# TASK OBJECTIVE
Search the records for "will". Copy every line where it appears.

# INFORMATION PROVIDED
[Start of Attachment]
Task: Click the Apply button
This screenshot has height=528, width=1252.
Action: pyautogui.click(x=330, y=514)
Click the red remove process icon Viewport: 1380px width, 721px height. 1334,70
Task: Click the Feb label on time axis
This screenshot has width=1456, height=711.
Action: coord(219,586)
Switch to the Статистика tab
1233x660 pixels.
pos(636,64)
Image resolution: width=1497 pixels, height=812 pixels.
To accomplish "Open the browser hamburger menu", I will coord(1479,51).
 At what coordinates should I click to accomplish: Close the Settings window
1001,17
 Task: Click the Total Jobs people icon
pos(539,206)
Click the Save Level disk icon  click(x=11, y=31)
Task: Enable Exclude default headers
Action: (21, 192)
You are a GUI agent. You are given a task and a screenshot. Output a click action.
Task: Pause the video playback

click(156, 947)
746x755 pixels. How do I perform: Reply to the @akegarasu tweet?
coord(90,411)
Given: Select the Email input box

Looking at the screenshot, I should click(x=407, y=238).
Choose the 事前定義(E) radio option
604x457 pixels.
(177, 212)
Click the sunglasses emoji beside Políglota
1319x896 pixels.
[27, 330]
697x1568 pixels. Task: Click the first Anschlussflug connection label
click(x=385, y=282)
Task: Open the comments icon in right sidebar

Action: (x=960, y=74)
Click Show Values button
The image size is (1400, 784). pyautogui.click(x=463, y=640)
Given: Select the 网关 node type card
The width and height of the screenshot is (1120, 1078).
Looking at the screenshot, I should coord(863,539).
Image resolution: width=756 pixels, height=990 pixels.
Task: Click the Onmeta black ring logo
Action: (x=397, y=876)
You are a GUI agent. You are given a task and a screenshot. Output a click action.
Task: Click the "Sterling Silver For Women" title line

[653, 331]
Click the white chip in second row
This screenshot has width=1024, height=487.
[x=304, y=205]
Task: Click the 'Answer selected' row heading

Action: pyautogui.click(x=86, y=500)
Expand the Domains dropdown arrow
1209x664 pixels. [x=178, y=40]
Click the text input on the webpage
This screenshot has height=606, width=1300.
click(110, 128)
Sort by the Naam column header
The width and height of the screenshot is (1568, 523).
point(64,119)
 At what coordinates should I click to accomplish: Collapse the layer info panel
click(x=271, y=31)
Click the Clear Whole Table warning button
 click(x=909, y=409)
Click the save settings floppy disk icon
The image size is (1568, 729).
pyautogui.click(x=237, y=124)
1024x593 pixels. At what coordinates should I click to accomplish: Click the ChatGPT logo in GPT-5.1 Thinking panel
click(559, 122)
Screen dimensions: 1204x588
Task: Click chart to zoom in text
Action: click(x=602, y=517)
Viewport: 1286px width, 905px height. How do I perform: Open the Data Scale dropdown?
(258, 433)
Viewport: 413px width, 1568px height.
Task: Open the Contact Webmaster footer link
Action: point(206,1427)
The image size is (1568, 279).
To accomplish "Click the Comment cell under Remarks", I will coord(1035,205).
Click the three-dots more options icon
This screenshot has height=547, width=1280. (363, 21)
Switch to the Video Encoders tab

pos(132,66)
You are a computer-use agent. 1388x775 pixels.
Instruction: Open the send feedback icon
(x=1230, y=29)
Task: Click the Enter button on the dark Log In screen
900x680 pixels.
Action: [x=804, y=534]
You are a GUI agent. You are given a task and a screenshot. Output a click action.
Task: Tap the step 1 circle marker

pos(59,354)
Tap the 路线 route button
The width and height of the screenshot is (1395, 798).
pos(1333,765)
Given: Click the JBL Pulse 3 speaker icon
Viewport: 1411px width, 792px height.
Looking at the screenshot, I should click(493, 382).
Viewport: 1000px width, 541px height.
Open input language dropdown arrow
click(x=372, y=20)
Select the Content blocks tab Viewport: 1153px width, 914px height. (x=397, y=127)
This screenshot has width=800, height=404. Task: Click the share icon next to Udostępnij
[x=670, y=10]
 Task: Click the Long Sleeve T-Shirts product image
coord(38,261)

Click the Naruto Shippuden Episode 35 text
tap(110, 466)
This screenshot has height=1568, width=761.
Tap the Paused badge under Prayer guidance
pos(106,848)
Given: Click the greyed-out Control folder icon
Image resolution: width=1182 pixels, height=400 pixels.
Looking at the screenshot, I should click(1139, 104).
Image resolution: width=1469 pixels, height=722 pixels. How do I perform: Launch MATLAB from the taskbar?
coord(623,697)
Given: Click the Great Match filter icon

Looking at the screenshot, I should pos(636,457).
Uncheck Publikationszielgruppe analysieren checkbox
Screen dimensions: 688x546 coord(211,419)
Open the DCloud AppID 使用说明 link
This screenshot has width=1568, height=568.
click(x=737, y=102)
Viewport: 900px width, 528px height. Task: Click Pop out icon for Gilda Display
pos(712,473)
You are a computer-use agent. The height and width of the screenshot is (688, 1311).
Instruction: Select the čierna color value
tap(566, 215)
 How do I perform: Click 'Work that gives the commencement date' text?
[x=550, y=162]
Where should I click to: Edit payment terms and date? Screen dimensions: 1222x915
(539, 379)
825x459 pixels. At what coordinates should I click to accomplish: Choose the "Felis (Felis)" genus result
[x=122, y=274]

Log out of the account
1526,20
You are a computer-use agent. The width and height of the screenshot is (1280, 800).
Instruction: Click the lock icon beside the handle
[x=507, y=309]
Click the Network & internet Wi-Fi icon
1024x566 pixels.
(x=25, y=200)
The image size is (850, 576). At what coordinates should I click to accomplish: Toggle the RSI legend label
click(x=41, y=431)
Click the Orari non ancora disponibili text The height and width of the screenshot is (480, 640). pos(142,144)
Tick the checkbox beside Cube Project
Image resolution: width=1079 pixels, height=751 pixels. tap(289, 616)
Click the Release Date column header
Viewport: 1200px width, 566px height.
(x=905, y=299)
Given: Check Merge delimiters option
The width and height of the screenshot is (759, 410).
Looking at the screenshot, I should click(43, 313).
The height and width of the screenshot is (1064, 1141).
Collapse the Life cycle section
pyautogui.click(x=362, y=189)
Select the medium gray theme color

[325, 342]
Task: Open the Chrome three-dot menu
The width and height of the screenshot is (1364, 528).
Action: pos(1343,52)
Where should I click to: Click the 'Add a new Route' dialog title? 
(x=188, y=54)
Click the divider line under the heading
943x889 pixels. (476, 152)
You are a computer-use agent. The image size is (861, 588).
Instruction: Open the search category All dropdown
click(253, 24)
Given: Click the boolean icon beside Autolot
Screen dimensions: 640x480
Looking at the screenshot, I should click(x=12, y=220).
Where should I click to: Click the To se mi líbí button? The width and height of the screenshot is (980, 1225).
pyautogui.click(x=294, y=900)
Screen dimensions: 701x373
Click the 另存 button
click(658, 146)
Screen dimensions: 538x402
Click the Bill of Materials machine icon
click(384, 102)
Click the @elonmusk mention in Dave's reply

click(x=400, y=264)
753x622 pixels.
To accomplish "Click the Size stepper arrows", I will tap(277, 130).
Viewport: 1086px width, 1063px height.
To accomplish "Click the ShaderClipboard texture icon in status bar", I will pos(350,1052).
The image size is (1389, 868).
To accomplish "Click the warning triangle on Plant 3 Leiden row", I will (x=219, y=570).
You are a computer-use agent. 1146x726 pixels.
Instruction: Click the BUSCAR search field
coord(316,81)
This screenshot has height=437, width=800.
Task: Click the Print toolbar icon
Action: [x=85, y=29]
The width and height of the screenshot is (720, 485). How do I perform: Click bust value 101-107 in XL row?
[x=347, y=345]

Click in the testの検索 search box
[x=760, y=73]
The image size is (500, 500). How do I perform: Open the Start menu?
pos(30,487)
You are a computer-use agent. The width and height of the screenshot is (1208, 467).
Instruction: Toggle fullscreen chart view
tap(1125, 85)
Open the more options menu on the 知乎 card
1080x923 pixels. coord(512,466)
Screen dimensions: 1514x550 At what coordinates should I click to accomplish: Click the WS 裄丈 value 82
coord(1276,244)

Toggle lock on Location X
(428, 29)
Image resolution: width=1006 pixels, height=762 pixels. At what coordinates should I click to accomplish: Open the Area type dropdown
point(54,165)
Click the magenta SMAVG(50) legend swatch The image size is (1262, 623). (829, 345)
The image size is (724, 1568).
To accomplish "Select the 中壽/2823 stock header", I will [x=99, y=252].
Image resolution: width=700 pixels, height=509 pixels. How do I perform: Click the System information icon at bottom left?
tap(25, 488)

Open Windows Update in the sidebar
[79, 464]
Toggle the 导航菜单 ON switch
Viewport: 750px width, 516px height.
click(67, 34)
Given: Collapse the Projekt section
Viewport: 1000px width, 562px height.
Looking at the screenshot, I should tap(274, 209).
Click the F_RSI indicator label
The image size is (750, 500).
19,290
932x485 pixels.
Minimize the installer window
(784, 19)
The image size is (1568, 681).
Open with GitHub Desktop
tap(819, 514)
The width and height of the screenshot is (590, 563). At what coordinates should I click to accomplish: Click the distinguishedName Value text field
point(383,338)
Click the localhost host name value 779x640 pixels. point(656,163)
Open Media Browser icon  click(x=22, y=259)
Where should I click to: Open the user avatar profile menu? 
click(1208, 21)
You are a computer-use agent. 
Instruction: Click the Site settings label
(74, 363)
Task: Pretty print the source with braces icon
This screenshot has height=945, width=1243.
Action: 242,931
[End of Attachment]
# RESPONSE TO THE TASK
To accomplish "Open the browser hamburger menu", I will coord(1479,51).
To accomplish "Click the Comment cell under Remarks", I will coord(1035,205).
To accomplish "Click the Size stepper arrows", I will tap(277, 130).
To accomplish "Click the ShaderClipboard texture icon in status bar", I will pos(350,1052).
To accomplish "Click the warning triangle on Plant 3 Leiden row", I will (x=219, y=570).
To accomplish "Select the 中壽/2823 stock header", I will [x=99, y=252].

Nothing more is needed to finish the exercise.